DATA SHOWN below:

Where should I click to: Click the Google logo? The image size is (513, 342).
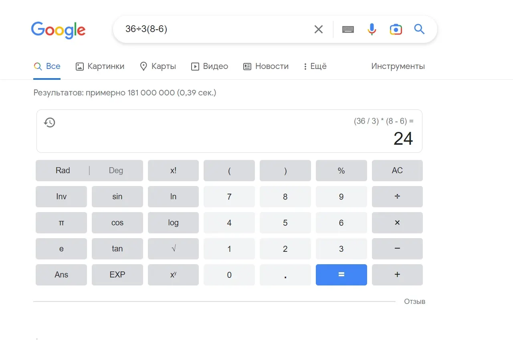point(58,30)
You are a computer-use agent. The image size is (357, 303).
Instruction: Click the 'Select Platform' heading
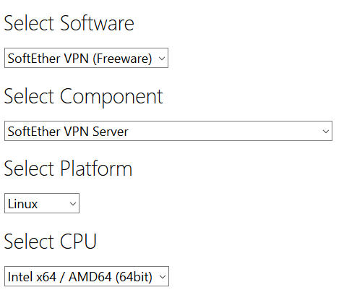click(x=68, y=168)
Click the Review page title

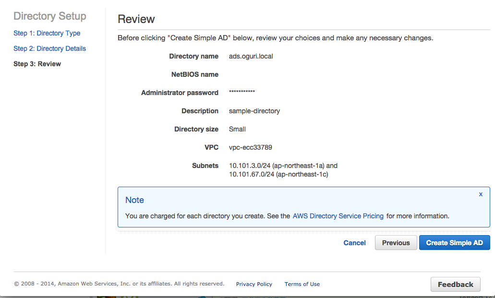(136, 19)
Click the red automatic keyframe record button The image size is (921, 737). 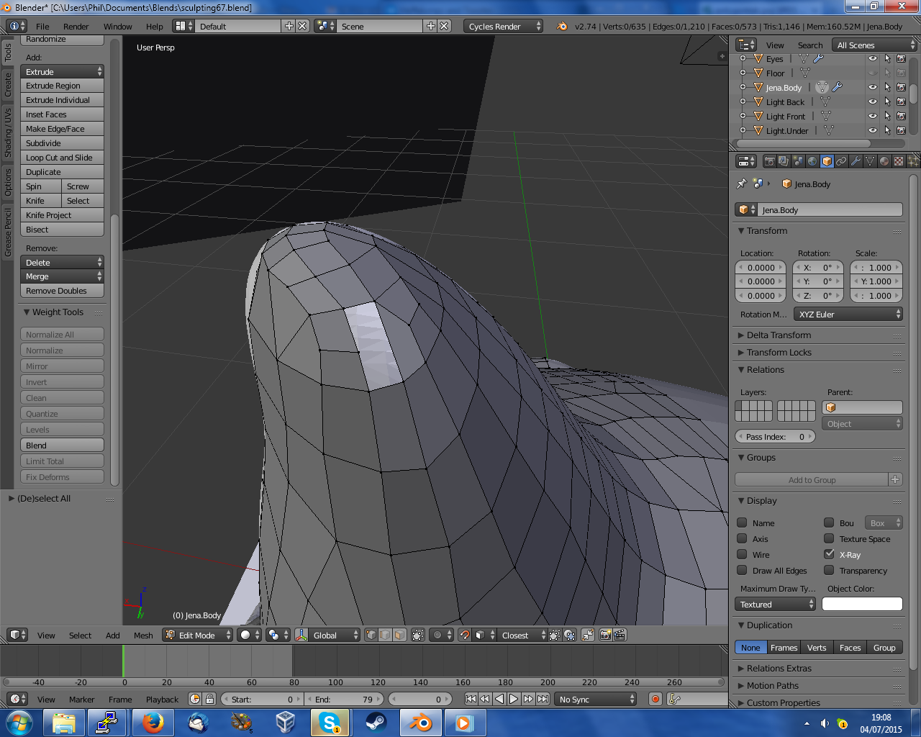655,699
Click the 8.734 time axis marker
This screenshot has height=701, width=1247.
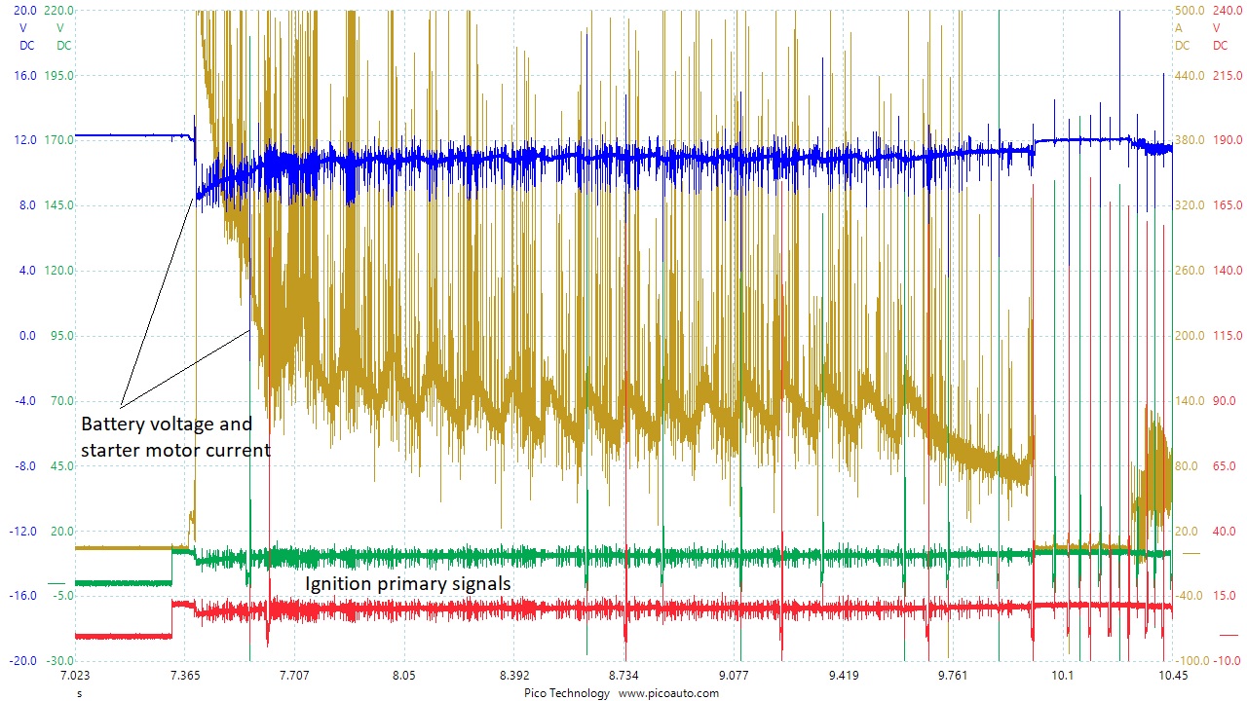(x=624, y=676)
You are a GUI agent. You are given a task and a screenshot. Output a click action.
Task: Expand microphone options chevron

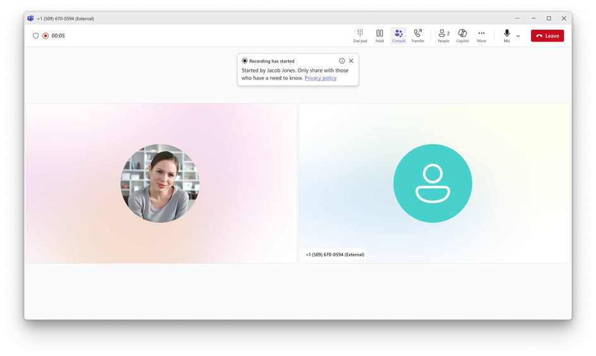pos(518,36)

End of DATA SHOWN.

> **EXERCISE DESCRIPTION**:
Whenever the word "agent" shows up in a line of the entries, copy that line.

> **OUTPUT BELOW**:
You are a computer-use agent. The image size is (357, 303).
You are a GUI agent. You are given a task and a screenshot. Output a click action.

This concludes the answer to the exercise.